What: Improving the Quality of Error-Handling Code in Systems Software using Function-Local Information
Who: Suman Saha, PhD in the Inria REGAL group
When: March 12th, 11am
Where: Inria B31
Adequate error-handling code is essential to the reliability of any systems software. On an error, such code is responsible for releasing acquired resources to restore the system to a viable state. Omitting such operations leads not only to memory leaks, but also to system crashes and deadlocks.

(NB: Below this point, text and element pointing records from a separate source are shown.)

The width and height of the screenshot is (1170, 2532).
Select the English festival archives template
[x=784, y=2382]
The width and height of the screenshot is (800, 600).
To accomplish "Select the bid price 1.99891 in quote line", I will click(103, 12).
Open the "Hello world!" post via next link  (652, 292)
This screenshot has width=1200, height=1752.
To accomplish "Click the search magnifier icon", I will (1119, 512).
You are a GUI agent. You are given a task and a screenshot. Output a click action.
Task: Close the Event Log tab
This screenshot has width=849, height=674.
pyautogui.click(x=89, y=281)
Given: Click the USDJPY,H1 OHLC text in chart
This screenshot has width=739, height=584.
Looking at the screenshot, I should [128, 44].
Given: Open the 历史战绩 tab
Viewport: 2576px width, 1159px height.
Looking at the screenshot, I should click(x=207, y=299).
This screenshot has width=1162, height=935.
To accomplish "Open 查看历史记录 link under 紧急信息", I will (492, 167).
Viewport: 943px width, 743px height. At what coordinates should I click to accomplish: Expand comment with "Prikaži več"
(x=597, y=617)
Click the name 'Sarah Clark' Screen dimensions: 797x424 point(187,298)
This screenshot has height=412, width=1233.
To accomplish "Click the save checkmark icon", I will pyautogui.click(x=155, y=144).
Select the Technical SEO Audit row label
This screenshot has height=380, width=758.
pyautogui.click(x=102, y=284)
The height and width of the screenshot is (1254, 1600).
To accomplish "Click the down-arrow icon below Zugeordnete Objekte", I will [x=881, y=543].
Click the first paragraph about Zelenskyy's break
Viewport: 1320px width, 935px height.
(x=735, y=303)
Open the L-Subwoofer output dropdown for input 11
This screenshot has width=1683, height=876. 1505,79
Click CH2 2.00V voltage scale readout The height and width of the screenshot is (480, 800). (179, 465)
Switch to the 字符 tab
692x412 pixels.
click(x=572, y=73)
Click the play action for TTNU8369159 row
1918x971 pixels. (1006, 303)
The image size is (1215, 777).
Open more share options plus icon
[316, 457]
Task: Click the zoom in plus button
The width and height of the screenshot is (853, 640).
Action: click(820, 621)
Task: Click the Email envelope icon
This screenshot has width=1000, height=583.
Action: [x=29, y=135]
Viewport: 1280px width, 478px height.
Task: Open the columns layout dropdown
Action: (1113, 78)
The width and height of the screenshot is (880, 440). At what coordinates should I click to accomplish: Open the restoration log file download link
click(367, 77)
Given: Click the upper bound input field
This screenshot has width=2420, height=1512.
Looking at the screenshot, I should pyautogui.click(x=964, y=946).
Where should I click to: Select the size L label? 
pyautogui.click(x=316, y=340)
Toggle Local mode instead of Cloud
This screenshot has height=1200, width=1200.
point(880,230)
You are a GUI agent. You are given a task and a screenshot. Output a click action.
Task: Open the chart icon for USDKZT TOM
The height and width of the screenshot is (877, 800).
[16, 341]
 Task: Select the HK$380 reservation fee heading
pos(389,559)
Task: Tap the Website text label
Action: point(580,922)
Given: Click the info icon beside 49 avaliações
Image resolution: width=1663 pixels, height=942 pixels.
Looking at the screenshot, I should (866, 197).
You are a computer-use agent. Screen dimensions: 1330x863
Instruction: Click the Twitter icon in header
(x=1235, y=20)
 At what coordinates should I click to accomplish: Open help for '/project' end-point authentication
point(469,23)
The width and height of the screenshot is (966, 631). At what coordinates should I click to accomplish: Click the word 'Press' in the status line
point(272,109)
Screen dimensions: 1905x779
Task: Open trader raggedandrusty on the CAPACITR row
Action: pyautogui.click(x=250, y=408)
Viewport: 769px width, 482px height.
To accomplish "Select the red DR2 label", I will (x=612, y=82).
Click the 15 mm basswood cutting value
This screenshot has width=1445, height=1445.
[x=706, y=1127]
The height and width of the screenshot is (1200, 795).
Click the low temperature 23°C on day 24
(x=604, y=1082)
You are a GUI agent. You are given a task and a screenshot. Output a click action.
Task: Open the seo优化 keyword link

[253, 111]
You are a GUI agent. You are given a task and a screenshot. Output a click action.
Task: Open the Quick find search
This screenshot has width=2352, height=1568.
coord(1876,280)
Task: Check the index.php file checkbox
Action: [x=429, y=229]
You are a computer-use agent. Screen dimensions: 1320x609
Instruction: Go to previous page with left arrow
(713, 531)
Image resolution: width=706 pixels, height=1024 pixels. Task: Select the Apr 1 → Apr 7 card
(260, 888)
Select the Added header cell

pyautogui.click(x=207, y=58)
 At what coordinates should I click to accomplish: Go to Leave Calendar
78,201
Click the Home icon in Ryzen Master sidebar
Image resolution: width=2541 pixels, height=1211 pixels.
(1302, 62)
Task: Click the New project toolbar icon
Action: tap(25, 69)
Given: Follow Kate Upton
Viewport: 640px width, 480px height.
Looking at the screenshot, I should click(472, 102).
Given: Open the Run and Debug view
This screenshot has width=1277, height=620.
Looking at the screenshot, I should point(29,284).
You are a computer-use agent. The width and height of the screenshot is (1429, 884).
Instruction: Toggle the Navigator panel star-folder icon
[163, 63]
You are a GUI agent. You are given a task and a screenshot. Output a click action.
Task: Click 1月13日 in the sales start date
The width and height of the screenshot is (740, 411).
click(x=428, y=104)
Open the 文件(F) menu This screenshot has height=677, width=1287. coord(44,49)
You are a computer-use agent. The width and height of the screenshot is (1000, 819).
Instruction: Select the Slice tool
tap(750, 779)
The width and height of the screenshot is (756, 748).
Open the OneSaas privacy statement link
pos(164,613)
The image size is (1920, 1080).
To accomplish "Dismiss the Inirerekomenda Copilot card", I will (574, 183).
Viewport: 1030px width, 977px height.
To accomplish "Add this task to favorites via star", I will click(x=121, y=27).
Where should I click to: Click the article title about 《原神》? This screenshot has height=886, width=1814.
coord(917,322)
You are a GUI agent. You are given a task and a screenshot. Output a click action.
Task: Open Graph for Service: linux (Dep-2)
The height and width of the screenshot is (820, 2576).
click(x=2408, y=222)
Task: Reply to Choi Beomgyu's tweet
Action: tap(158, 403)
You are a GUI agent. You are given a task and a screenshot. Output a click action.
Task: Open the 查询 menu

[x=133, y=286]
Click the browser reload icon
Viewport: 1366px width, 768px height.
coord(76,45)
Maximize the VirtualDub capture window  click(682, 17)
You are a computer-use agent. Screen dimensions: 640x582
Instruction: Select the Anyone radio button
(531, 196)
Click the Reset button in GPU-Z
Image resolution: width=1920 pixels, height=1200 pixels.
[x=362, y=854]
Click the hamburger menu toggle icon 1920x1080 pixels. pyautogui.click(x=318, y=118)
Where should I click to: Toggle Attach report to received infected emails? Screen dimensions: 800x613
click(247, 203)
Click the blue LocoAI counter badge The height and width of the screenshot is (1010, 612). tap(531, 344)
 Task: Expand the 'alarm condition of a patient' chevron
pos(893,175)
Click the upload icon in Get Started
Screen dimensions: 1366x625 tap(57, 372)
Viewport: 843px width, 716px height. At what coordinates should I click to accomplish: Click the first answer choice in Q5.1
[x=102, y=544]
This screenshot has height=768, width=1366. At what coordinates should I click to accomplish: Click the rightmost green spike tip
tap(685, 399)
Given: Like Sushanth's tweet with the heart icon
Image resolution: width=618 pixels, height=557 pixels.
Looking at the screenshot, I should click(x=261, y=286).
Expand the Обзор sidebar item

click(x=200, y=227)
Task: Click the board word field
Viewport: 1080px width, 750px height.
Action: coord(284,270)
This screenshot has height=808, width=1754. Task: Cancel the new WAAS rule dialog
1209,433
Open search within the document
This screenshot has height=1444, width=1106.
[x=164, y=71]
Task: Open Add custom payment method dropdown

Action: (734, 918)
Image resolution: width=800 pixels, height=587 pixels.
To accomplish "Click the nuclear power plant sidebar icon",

The C language does not provide any abstractions for exception handling or other forms of error handling, leaving programmers to devise their own conventions for detecting and handling errors. The Linux coding style guidelines suggest placing error handling code at the end of each function, where it can be reached by gotos whenever an error is detected. This coding style has the advantage of putting all of the error-handling code in one place, which eases understanding and maintenance, and reduces code duplication. Nevertheless, this coding style is not always applied. In the first part of the thesis, we propose an automatic program transformation that transforms error-handling code into this style. We have implemented this algorithm as a tool and have applied this tool to five directories (drivers, fs, net, arch, and sound) in Linux 3.6 kernel source code as well as to five widely used open-source systems software projects: PostgreSQL, Apache, Wine, Python, and PHP. This tool successfully converts 22% of the conditionals containing state-restoring error-handling code that have the scope to merge code into one, from the basic strategy to the goto-based strategy.
Even when error handling code is structured according to the Linux coding style guidelines, the management of the releasing of allocated resources remains a continual problem in ensuring the robustness of systems software. Finding such faults is very challenging due to the difficulty of systematically reproducing system errors and the diversity of system resources and their associated resource release operations. To address these issues, over 10 years of research has focused on macroscopic approaches that globally scan a code base for common resource-release operations. Such approaches are notorious for their high rates of false positives, while at the same time, in practice, they leave many faults undetected.
In the second part of the thesis, we propose a novel microscopic approach to finding resource- release faults in systems software, taking into account such software’s diversity of resource types and resource-release operations. Rather than generalizing from the results of a complete scan of the source code, our approach achieves precision and scalability by focusing on the error-handling code of each function. Using a tool, Hector, that we have developed based on this approach, we have found 485 faults in 19 different C systems software projects, including Linux, Python, and Apache, with a false positive rate of 23%, well below the 30% that has been reported to be acceptable to developers. Some of these faults are exploitable by an unprivileged malicious user, making it possible to crash the entire system.